■ WHAT YOU WILL DO
Select and reproduce each line of the listing below that bears the string "computer".
-------- DATA FOR REVIEW --------
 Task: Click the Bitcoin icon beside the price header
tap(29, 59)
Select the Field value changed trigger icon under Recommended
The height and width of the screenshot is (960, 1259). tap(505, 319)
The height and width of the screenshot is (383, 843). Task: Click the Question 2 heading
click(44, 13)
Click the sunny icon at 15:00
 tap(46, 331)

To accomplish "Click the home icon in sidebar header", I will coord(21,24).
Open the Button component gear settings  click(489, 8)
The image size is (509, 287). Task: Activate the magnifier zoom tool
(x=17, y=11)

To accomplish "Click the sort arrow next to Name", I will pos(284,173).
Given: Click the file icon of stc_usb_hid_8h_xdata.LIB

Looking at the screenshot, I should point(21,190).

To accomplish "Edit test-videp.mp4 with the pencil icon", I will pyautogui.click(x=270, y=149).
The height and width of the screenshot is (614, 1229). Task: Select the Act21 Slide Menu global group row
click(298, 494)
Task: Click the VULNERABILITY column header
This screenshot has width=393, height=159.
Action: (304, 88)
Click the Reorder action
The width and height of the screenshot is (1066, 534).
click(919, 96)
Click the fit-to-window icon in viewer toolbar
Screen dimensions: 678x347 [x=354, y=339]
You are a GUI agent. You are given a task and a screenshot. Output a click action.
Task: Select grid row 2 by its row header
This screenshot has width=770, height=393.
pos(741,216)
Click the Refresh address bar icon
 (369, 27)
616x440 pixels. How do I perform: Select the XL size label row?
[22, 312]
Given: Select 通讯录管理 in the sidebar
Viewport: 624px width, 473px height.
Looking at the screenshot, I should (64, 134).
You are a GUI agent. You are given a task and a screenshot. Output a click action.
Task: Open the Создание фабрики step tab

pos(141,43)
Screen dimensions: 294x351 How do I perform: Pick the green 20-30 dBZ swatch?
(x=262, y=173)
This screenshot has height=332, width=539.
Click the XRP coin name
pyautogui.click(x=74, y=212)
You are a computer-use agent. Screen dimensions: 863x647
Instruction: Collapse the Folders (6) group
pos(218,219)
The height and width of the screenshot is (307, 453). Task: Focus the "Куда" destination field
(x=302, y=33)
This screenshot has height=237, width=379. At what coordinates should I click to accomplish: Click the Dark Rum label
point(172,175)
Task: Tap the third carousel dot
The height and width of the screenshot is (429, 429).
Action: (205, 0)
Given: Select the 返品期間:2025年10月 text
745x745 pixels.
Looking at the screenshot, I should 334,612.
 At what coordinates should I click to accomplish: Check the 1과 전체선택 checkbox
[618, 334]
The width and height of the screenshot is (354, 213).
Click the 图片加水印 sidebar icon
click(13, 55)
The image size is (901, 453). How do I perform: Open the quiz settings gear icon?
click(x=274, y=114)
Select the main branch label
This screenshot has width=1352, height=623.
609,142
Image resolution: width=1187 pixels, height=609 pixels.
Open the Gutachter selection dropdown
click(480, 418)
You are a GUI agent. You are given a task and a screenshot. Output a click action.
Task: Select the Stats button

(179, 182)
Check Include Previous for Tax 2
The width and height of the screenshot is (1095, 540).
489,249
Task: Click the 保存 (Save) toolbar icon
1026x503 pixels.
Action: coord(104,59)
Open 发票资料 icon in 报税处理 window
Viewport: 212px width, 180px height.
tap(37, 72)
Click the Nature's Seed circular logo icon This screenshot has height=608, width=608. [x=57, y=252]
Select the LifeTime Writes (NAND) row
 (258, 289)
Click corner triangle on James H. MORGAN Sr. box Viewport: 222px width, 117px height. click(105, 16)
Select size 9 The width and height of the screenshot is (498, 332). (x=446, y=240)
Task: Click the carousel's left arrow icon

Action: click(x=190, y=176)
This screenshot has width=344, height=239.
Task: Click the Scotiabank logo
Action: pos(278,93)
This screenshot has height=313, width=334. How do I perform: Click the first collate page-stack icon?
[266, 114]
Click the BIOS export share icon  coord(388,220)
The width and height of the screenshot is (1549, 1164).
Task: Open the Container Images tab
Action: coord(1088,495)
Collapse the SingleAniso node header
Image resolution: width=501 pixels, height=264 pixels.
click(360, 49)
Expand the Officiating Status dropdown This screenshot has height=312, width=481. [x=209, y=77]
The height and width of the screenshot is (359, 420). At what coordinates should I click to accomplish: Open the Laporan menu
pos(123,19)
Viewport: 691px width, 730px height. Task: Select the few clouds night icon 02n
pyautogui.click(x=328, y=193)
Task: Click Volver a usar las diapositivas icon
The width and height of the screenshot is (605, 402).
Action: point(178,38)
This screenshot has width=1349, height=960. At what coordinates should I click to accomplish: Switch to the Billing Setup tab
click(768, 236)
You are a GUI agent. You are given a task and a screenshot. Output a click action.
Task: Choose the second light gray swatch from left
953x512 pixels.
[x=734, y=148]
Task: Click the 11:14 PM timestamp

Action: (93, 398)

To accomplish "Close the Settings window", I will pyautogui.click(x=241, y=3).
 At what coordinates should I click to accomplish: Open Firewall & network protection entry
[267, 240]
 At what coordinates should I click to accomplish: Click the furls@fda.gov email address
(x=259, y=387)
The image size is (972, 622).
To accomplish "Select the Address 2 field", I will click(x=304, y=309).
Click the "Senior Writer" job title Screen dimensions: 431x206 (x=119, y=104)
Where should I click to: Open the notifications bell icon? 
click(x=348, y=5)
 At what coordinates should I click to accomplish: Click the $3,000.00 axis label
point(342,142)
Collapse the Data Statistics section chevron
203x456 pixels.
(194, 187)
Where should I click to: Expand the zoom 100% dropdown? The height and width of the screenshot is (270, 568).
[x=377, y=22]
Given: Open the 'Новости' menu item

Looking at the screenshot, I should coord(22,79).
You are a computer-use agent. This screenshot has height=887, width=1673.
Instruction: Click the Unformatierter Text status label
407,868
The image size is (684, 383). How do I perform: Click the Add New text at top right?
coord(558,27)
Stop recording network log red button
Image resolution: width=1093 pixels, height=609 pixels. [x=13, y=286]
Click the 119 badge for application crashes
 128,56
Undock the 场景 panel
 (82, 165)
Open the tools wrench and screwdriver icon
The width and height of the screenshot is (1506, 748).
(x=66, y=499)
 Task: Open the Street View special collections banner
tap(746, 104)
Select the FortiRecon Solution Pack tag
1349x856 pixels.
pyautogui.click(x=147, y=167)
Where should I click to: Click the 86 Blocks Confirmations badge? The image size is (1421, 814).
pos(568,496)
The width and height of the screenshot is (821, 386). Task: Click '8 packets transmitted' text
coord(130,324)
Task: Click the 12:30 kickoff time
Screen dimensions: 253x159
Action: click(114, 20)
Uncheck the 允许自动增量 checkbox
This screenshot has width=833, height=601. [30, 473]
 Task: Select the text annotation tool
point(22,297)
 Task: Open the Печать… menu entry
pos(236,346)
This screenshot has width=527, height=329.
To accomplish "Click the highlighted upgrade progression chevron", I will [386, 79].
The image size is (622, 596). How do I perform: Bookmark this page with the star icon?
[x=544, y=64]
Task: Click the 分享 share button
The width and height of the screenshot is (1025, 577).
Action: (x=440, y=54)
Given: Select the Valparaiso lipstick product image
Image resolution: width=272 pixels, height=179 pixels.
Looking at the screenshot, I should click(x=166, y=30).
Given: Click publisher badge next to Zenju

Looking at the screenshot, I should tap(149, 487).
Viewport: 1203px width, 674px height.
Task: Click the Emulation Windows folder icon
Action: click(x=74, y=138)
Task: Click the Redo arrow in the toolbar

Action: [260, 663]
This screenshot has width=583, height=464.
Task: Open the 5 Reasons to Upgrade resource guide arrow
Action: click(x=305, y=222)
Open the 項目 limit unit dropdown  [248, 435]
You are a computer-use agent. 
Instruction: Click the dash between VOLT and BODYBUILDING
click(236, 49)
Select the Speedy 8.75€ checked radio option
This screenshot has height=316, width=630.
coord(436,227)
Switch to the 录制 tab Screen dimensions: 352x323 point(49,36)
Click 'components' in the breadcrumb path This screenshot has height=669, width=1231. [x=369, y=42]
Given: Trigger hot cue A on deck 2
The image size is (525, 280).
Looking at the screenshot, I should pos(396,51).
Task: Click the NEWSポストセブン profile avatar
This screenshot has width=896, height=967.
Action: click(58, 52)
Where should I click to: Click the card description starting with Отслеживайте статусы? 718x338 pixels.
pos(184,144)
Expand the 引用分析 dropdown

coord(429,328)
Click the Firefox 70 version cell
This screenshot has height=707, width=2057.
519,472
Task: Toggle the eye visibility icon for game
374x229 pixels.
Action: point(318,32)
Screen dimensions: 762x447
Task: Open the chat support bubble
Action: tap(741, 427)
--------
■ RESPONSE
You are a computer-use agent. Screen dimensions: 863x647
You are a computer-use agent. This screenshot has height=887, width=1673.
You are a computer-use agent. 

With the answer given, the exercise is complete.